Most marketers already knew digital was important. And the rhythm of operating campaigns on digital channels in tandem with traditional was well set for most large brands.

Marketing teams were experimenting with as much innovation as they could handle. The creatives — content which needs to be developed for all channels — had a process that was in a recognisable, albeit hassled steady-state.

Then regrettably, the pandemic happened, and all semblance of normalcy of marketing strategy were thrown out of the window instantly. In the months that followed, we all made some immediate and many gradual changes to our lives.

From a marketer's standpoint, the changes meant big changes to how people consume and interact with their brand.

A big theme that emerged in many virtual conferences this year, was that most successful companies were able to be agile and respond quickly with changed marketing messages.

Even with the time needed for the process to generate fresh branding messages, most successful brands got back on track within three weeks of the start of the pandemic.

This meant executing both the evolving mix and refined branding well.

The biggest hurdles also come from both those veins. For the mix, trying to figure out where attention is shifting in a rapidly evolving day-to-day situation.

For the branding, picking messages that are relevant and the time needed to generate fresh creatives that match them.

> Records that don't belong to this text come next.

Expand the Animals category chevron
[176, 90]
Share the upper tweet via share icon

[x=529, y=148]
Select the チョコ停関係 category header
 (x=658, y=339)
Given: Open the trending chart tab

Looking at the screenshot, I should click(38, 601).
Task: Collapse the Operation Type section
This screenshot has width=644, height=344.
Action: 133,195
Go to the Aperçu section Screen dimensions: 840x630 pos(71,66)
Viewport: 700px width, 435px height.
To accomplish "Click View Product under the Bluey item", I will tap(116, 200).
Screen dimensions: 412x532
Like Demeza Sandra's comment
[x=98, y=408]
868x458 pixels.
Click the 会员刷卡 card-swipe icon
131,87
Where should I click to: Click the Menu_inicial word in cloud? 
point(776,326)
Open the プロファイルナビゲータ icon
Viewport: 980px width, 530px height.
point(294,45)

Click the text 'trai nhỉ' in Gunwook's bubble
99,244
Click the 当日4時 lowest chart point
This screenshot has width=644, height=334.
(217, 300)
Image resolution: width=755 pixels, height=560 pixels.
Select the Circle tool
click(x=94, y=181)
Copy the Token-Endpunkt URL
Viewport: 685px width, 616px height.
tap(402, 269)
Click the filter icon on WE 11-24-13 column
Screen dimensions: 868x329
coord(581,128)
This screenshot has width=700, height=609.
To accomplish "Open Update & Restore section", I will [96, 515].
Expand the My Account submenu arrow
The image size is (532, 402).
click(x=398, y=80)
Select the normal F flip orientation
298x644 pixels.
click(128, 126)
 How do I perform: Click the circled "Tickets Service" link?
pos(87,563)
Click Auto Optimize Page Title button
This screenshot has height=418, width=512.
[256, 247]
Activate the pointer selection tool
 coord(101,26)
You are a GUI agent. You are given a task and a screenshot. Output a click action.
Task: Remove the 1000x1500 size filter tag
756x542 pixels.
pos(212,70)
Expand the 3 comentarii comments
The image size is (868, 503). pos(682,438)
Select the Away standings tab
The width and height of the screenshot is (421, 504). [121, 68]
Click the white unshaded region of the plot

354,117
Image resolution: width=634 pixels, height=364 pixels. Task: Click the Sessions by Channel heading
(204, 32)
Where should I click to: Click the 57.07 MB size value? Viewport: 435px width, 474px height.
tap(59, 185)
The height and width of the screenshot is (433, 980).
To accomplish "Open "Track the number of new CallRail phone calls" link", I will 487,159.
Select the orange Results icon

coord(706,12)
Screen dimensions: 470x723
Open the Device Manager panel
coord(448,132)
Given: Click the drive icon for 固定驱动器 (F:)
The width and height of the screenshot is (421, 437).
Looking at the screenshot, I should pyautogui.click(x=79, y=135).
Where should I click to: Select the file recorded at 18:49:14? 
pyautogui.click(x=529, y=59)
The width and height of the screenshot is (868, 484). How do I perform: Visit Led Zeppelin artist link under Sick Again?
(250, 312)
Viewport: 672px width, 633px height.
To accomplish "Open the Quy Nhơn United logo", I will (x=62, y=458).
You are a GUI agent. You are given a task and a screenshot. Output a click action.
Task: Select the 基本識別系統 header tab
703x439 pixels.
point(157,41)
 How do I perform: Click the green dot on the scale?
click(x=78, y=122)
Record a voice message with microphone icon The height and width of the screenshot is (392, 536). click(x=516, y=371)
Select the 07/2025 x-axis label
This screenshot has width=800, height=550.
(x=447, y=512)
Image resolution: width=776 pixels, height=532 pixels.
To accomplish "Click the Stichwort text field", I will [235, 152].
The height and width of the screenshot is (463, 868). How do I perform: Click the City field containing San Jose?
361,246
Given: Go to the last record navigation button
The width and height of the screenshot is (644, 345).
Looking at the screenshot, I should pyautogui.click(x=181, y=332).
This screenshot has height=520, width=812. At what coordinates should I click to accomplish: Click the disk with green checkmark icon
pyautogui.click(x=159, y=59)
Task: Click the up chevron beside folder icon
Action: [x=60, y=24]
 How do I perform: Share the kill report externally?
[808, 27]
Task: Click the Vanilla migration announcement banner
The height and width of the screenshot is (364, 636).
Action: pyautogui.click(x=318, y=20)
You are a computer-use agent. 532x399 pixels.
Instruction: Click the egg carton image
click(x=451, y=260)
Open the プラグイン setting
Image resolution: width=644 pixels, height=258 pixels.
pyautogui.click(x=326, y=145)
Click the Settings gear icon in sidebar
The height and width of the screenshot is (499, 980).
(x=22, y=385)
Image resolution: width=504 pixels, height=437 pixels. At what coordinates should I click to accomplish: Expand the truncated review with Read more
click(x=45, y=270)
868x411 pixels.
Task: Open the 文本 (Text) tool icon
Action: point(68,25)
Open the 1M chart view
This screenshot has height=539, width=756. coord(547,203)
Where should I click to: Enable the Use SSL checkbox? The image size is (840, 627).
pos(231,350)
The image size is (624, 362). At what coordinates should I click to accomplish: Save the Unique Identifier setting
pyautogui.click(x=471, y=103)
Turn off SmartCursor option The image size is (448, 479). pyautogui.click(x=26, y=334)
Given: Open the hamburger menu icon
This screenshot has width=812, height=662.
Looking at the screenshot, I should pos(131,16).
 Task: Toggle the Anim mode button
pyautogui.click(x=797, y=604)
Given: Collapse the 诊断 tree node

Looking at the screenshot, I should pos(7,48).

Data analytics, digital content and collaboration tools were the main reason brands were able to be agile. But we are still only seeing the tip of the iceberg.

As the world continues to change rapidly, the overall marketing content process is going to come under heavy disruption in the post-2020 era.

Firstly, relevance beats reach hands down now. Most consumers are vastly overexposed. This was already true before March 2020, but the step change in time spent online meant every marketer pivoted hard towards digital channels.

Many smaller and low-tech companies took digital seriously for the first time as well.

With all this ongoing battle for attention, the ability to run scores of highly contextualised micro-campaigns will win over a more reach-first approach. The best part is, that is a good trigger to vastly improve the returns on the money marketers do spend on buying media.

The more specific the parameters brands can set for each individual micro-campaign, the easier it is to ascertain what works and what doesn't work.

That combined with the agility with which lessons are learnt and acted upon, can help companies gather the right kind of attention for their needs.

Secondly, when it comes to the creation process, there are many ways in which technology empowers each step. From initial storyboard to post processing, digital tools reduce the effort and improve agility.

Generative tools are still in their infancy, but they are already helping chip at the skills, time and money required to produce quality content.

There's something to be said about coming to the right content to create as well.

The organisation culture is very important here. Fail fast, recover fast, is the only way to operate, where the number of ideas being tried simultaneously is high, the fine-tuning of what works is constant, and there is no shame in admitting what needs to stop.

Again, data tools will play a key role in informing decisions, shortening time to get feedback and improving insights obtained from it.

Lastly, the entire budget needs to be relooked. Most brands spend around 80 per cent of the budget on media buying, and around 20 per cent on content creation.

Standard "your mileage may vary" warnings apply of course.

For the process to have the abilities it will require in the evolved world, making good quality content fast will mean more budget needs to be made available to creatives creation.

Luckily the evolving mix plays well into this, as traditional channels were some of the most expensive to buy media space.

The media purchase process is already depending heavily on data and technology to make investment decisions, and its efficiency and immediacy will continue to improve to drive the most impact.

The net impact would be to drive media-to-content-spend ratio towards something more akin to 1:1 in the medium term.

Like all aspects of businesses, marketing will see a deep change coming out of the pandemic as well.